Excerpted passage:

All Forums Database
06 Jan 2014
Teradata Spool issue in Recursive issue

Hi , I am facing issues during the execution of one recursive query .
means currently the query is running out of spool. 
Even table size is < 500 MB and total record is 1800 .
During execution query used spool space > 1.5 TB  , can you please help me to optimize this query .
Thanks a lot in advance.
Please find below query :

INSERT INTO  DB_NAME.TAG_xyz_DAY_RESL_NBR

(

DAY_ID,

SOURCE_ID,

DAT_MAJ_TECH,

RESILIATION_NBR,

CONTENT_ID,

LINE_ID,

DEVICE_ID,

TYPE_BOX,

BOUQUET,

RESIL_CAUSE 

)

Objectives:
**a)** In the forum post, how much spool space did the query use during execution?
**b)** Echo the forum post word for word, between "means currently the" and "lot in advance.", inclusive.
**c)** Decide whether each statement agrees with the forum post, and answer yes or no for each with the words of the post that settle it: (i) The table holds 1800 records in total. (ii) The table is larger than 500 MB. (iii) LINE_ID is one of the columns listed for the insert.

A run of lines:
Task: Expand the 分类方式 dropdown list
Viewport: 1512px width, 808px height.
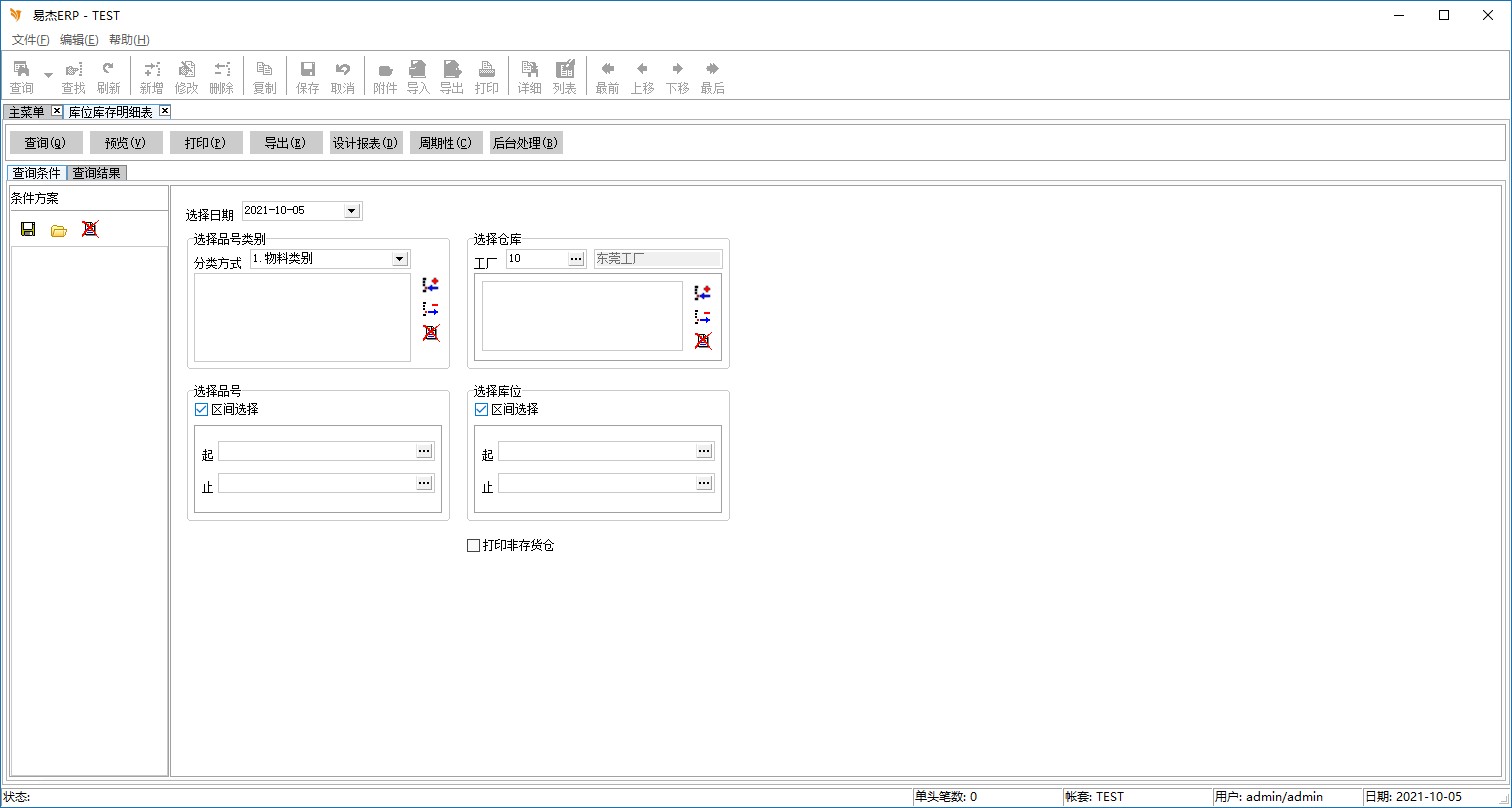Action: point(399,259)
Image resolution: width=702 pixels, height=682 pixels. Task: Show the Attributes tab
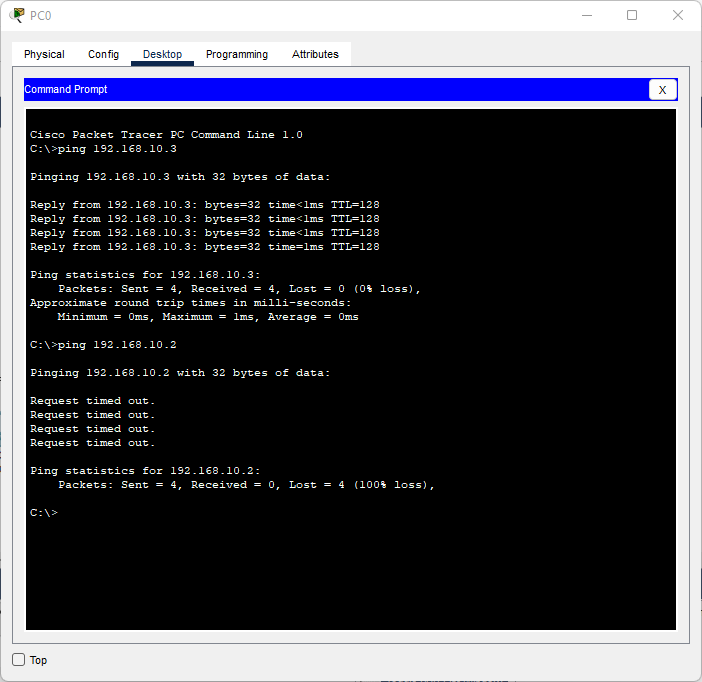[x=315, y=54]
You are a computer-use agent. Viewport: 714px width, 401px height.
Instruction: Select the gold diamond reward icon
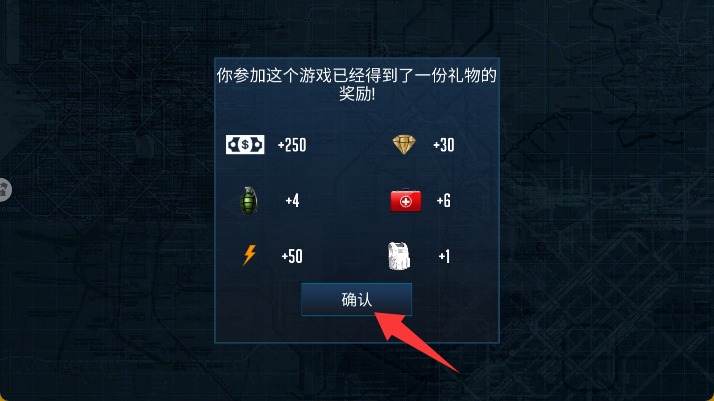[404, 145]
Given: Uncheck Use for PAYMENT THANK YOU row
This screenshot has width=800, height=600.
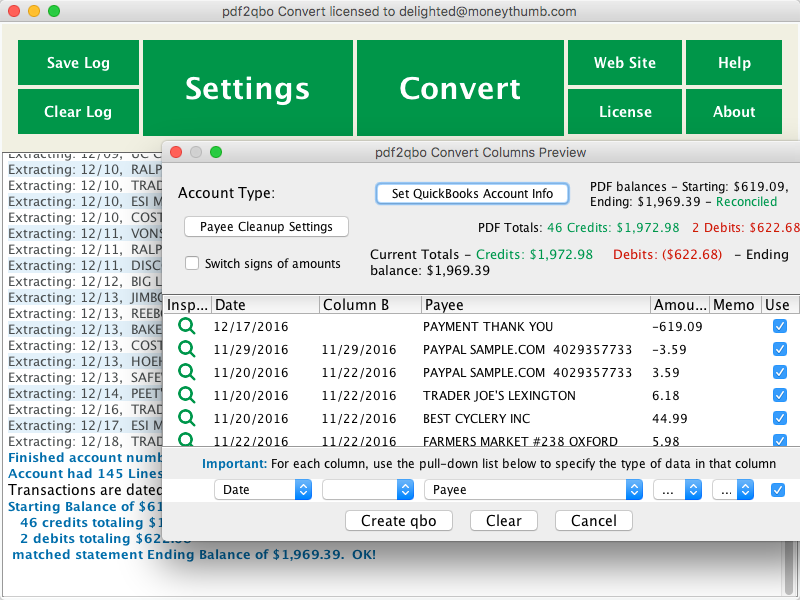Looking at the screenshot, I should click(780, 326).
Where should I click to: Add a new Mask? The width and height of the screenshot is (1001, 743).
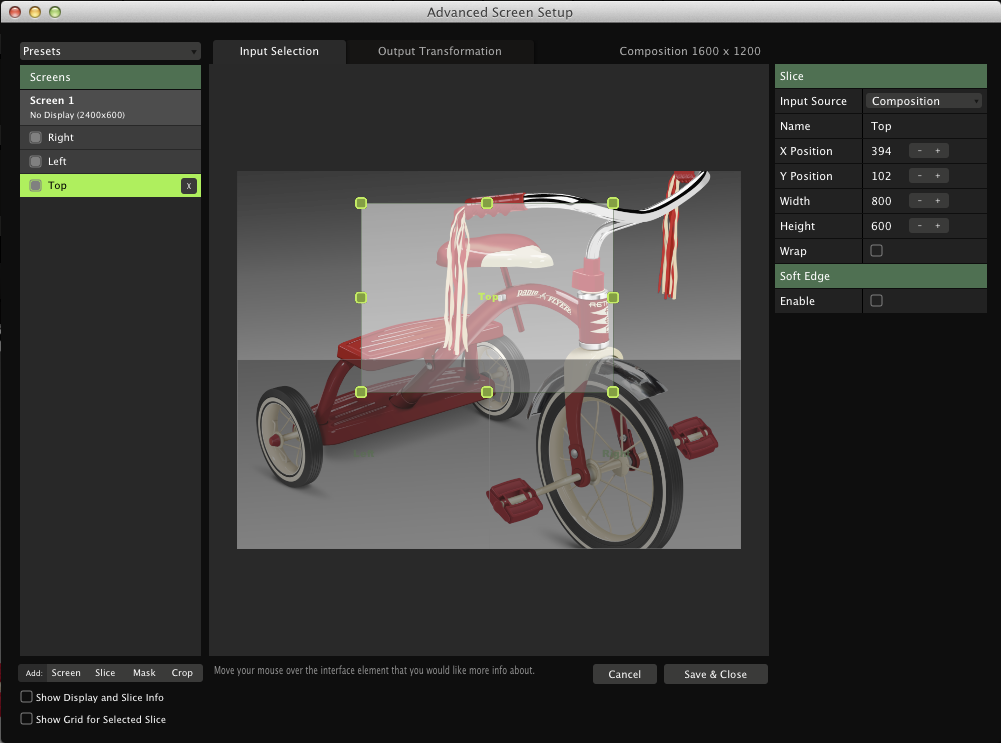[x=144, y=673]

---

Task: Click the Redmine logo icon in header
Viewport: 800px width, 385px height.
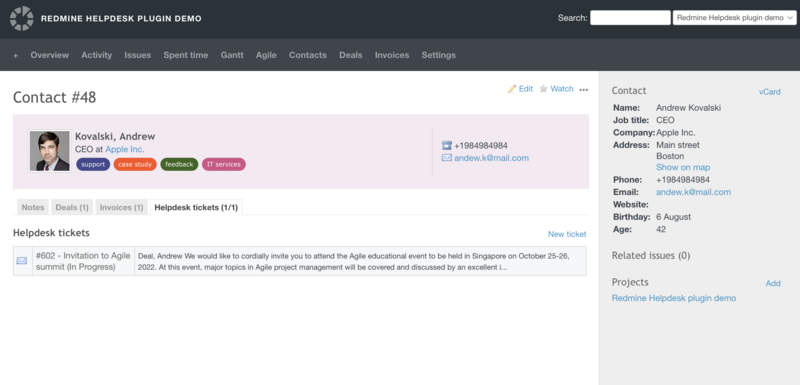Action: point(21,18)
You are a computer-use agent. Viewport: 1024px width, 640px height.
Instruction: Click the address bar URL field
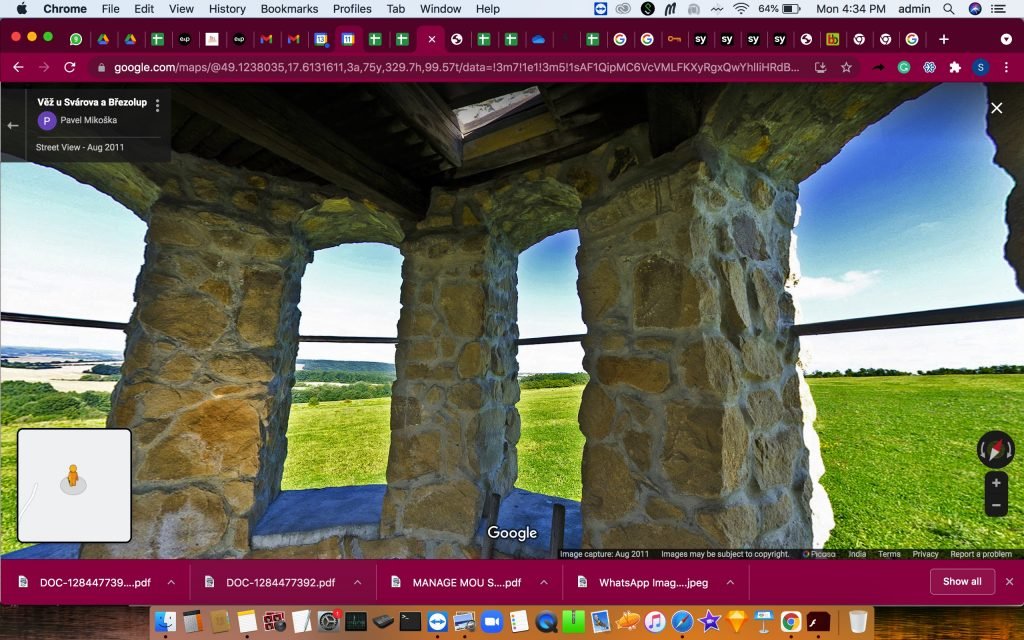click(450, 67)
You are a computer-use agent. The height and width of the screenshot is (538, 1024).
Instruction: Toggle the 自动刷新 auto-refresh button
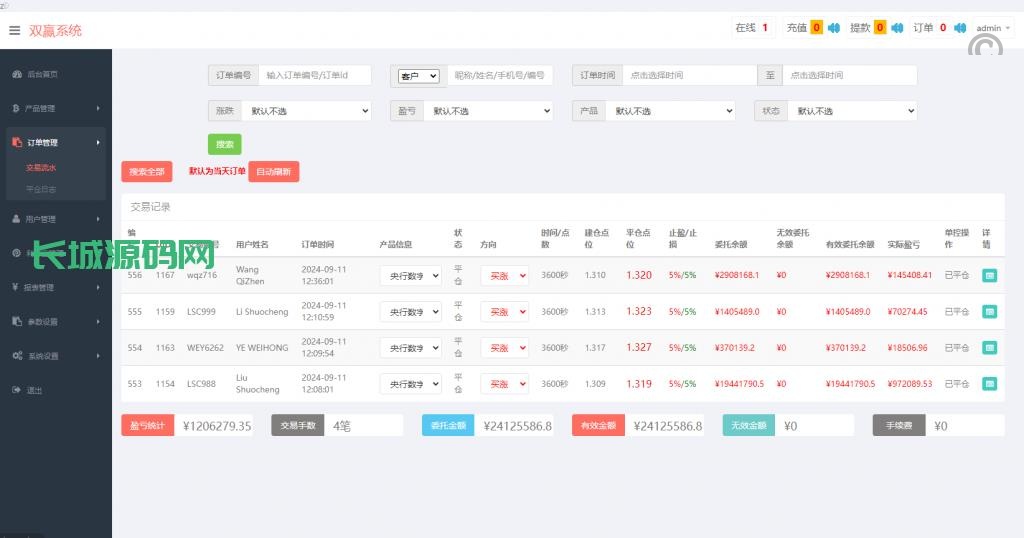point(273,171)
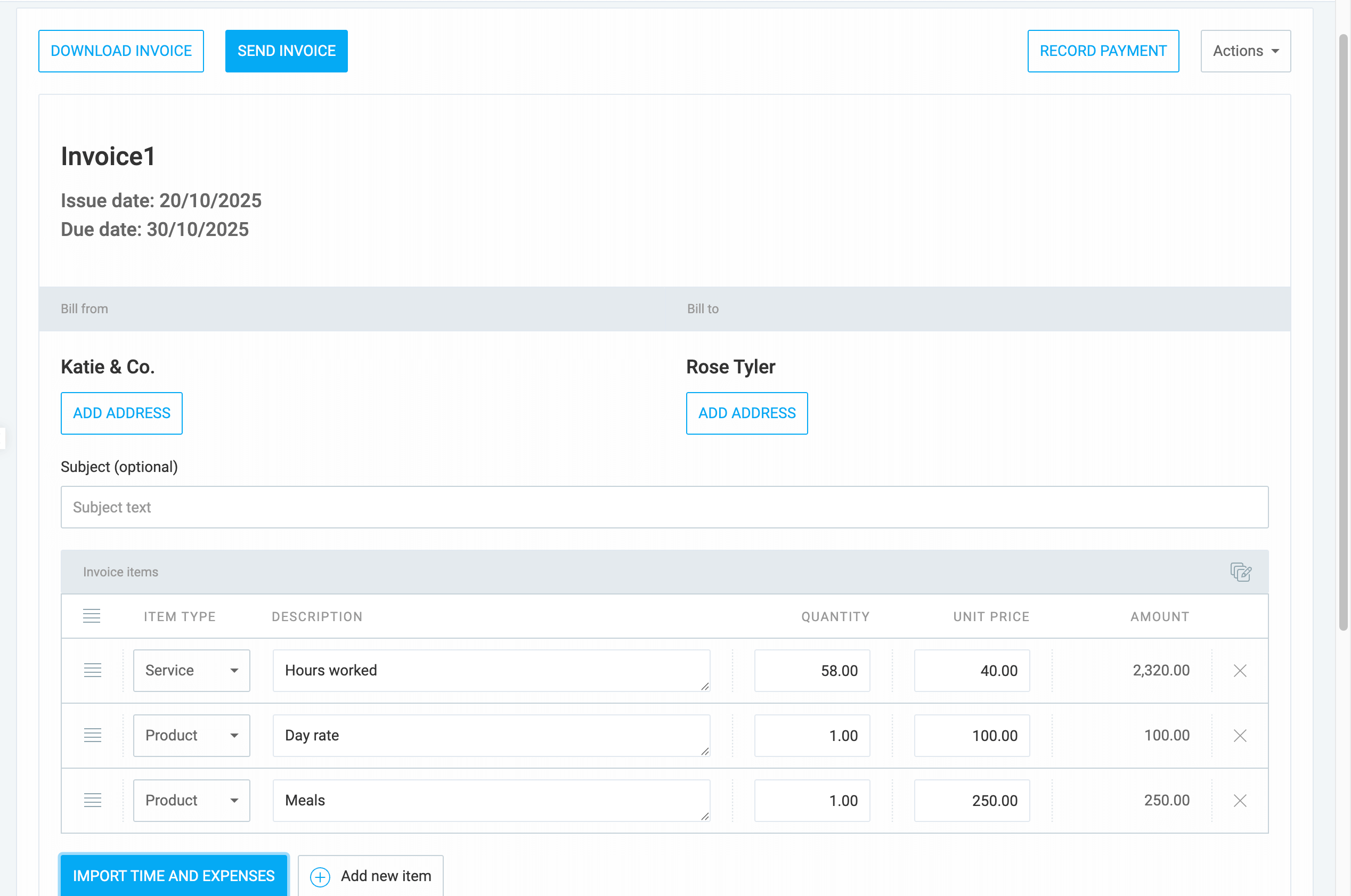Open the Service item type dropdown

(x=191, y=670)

The answers:
**a)** More than 1.5 TB.

**b)**
means currently the query is running out of spool. 
Even table size is < 500 MB and total record is 1800 .
During execution query used spool space > 1.5 TB  , can you please help me to optimize this query .
Thanks a lot in advance.

**c)**
(i) Yes: "total record is 1800"
(ii) No: "table size is < 500 MB"
(iii) Yes: "LINE_ID,"